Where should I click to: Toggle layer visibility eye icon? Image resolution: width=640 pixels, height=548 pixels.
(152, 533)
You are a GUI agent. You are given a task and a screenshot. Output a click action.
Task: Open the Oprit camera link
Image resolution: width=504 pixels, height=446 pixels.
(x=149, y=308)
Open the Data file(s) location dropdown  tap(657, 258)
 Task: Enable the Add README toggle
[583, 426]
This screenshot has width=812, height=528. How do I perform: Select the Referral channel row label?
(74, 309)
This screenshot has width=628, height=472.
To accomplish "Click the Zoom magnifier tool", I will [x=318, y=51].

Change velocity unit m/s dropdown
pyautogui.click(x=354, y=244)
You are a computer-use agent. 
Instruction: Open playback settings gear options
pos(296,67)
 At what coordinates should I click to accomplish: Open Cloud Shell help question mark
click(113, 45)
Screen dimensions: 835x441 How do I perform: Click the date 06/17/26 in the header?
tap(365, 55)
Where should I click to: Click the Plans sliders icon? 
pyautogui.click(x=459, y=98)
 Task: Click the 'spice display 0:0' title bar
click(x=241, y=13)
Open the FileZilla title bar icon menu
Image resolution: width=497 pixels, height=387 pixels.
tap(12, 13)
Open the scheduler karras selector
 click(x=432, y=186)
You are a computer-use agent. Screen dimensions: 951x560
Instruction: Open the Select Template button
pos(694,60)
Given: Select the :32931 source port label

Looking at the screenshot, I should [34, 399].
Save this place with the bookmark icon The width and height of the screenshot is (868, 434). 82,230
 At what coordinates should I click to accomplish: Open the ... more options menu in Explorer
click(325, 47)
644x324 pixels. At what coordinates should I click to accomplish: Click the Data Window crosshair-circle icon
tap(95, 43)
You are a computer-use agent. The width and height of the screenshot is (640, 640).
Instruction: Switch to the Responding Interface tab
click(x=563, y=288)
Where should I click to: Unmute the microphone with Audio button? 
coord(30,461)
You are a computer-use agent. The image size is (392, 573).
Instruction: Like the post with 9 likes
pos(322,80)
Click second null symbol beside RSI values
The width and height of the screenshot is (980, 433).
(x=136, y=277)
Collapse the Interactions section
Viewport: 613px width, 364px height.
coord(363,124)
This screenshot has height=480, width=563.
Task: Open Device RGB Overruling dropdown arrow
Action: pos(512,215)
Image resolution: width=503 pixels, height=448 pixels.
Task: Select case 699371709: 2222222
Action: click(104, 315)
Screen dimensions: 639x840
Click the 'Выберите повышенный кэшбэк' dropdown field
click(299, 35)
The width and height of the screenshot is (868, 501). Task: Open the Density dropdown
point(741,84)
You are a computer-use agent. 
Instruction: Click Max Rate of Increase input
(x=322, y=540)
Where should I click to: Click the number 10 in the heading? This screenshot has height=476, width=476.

***

▶ **Brief**
The lines holding the string "agent" in the listing above are what you should copy out.

▶ **Problem solution**
You are a GUI agent. You are given a task and a screenshot. Output a click action.
You are a computer-use agent. 
You are a computer-use agent. Screen dimensions: 951x560
You are a computer-use agent. The width and height of the screenshot is (640, 640).
You are a computer-use agent. The image size is (392, 573).
You are a computer-use agent. 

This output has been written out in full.